Thanks Bibi, can't find such info on hsbc's website but will contact them directly to check.
The attached file are some of the quotations given to me by an independent adviser in year 2009. One of them includes the HSBC VitalCare which covers a person only for CI till age 99. I believe they do cover Death/TPD and CI till age 99 too.
Temperament Wrote:i have thought of putting my estate into a trust.
But it's "quite expensive" to create one. i think the maintenance is expensive too.

Creating a trust is probably in the low tens of thousands of dollars. If it is a discretionary trust where you still operate the trust until you die, maintenance is a few thousand dollars a year. After you die the trustee has to take over, and that's when it gets more expensive, probably in the low tens of thousands depending on the complexity of the trust deed.

So if you are pretty sure your assets in the trust will reach a few million dollars, it is not a bad idea. If your kids (but not you) are beneficiaries then the trust's assets are also protected from your creditors.
(27-08-2012, 01:04 AM)d.o.g. Wrote: [ -> ]
Temperament Wrote:i have thought of putting my estate into a trust.
But it's "quite expensive" to create one. i think the maintenance is expensive too.

Creating a trust is probably in the low tens of thousands of dollars. If it is a discretionary trust where you still operate the trust until you die, maintenance is a few thousand dollars a year. After you die the trustee has to take over, and that's when it gets more expensive, probably in the low tens of thousands depending on the complexity of the trust deed.

So if you are pretty sure your assets in the trust will reach a few million dollars, it is not a bad idea. If your kids (but not you) are beneficiaries then the trust's assets are also protected from your creditors.

IMO, one of the difficulties would be to find a trustee (whom you trust) who's also good at investing. In such a case, I guess it'd be best to leave simple instructions for the trustee not to do anything drastic to a trust that can comprise mainly of a portfolio of stocks that's expected to provide a steady stream of dividend income that'd be sufficient for the livelihood of the beneficiaries (with some dividend surplus to be reinvested into the same stocks in the portfolio to help offset inflations).

Alternatively, I was wondering if it's also possible for the trust to be a client of a Boutique Fund? ie. all the trustee need to do is to invest for the trust through the Fund Manager. If so, what's the minimum requirement, in terms of $$ value?
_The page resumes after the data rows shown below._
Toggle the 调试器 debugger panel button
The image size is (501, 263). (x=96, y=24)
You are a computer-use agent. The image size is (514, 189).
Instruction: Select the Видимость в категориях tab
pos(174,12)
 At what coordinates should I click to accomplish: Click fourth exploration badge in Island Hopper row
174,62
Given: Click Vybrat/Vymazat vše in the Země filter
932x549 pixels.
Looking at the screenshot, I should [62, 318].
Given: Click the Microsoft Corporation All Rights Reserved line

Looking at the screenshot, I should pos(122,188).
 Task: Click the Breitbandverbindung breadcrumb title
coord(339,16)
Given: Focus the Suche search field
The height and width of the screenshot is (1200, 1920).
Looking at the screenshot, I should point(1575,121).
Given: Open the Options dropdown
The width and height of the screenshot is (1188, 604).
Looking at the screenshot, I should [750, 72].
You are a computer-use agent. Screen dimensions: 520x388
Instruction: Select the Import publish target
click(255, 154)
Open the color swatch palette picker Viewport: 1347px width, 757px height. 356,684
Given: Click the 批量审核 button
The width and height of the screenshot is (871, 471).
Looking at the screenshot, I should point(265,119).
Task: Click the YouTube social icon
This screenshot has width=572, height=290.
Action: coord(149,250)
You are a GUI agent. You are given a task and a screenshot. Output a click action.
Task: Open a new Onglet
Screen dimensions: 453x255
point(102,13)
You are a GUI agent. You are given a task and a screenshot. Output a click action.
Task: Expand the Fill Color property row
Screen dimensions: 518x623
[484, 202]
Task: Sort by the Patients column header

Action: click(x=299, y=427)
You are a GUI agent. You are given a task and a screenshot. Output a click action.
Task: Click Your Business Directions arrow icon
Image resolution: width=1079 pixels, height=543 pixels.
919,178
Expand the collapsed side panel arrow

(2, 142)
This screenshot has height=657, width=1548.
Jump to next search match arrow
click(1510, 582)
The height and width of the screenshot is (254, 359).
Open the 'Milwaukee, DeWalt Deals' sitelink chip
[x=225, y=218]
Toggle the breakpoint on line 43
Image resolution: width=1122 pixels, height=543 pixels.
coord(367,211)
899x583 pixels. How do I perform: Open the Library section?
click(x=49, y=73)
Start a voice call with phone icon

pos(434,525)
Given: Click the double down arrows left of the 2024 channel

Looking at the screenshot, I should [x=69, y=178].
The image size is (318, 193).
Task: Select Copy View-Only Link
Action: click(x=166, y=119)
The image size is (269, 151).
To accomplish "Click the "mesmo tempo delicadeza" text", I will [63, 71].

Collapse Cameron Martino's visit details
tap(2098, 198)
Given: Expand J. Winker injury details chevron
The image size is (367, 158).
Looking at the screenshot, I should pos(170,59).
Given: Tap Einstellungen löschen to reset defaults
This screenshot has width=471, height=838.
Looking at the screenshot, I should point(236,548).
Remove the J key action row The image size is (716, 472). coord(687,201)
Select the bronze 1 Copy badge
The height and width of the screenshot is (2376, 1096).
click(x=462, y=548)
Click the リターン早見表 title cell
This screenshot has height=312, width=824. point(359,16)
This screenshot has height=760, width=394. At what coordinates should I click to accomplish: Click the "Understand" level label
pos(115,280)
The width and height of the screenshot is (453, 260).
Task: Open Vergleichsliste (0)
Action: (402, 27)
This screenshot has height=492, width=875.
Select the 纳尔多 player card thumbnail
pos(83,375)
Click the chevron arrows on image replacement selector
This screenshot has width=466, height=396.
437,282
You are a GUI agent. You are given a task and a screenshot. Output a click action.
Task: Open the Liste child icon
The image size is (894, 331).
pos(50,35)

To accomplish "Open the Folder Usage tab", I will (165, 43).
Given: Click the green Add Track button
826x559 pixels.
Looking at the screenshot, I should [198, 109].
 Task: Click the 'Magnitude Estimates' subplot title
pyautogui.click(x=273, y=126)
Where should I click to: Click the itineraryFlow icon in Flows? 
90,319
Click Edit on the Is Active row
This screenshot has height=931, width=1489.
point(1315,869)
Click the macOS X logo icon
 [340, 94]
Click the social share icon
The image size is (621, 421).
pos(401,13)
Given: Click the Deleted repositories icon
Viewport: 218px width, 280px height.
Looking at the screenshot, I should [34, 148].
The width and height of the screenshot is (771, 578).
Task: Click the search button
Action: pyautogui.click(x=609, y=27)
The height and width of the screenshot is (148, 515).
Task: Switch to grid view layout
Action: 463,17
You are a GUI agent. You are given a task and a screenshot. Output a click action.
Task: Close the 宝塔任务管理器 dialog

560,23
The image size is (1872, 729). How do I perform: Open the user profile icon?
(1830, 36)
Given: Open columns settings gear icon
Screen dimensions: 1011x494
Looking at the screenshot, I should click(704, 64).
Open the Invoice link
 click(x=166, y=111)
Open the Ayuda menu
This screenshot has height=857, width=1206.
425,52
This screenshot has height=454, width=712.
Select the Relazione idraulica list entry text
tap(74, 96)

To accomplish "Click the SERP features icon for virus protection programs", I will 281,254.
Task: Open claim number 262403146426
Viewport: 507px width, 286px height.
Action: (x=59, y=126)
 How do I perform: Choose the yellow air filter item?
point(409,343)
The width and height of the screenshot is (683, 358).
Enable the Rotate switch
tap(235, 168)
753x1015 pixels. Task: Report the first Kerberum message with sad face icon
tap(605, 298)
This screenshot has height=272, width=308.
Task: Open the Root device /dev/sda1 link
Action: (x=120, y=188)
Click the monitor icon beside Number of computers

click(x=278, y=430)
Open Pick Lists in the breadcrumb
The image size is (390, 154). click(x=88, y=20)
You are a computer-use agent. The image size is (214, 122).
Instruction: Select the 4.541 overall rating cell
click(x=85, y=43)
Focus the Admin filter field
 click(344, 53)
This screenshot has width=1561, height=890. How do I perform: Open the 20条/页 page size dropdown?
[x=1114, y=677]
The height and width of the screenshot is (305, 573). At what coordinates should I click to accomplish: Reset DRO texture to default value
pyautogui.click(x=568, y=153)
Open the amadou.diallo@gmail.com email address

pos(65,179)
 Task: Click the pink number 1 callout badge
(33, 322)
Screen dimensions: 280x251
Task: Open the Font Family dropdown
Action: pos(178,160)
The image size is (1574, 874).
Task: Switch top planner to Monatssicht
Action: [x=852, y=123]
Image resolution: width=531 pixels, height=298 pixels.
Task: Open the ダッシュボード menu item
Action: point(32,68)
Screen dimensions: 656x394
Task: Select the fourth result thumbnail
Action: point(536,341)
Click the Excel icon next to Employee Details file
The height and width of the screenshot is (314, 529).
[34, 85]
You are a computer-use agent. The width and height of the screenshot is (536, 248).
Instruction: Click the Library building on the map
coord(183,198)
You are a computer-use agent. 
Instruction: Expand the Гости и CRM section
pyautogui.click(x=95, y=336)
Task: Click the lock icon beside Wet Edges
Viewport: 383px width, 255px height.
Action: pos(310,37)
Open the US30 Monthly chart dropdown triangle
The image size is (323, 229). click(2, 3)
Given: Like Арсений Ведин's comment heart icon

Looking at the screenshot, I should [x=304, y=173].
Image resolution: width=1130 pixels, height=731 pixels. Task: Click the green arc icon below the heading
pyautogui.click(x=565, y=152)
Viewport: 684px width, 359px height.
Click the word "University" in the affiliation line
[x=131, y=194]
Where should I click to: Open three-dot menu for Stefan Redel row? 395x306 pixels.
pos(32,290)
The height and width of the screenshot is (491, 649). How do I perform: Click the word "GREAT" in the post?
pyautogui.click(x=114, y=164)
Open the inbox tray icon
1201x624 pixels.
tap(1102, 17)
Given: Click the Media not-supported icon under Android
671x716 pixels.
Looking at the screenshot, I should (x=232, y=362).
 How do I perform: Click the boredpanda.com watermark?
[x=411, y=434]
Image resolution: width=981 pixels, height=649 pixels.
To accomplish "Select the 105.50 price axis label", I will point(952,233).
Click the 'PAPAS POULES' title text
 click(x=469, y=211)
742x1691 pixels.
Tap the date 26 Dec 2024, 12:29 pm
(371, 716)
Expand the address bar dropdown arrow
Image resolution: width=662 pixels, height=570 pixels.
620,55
Same $2Mil as Accredited Individuals or some other requirements?

Thx!
(26-08-2012, 09:00 PM)Temperament Wrote: [ -> ]i have thought of putting my estate into a trust.
But it's "quite expensive" to create one. i think the maintenance is expensive too.
i think it's expensive because the estate i will leave behind is not large enough to warrant a trust. (my own standard).
Usually a person has a trust because of creating a perpetual "livelihood" for a sub-intelligent child or a child who will remain a child forever.
And i impress on my only son how expensive a trust is.
So if he doesn't shows he interested or capable in investment, i will create a trust if i have to.
Anyway i think my wife somehow at least can manage to take over after all my years of nagging about investments. TongueBig Grin

This is why i have a trust (son is autistic and daughter is noisy haha) so need more than a straightforward will.

Maybe its just the limited sample size but my missus also shows no interest in investing (tried to get her to read the intelligent investor, the most important thing, etc, refuses). Says its risky... Though i always say inflation is the biggest risk of all!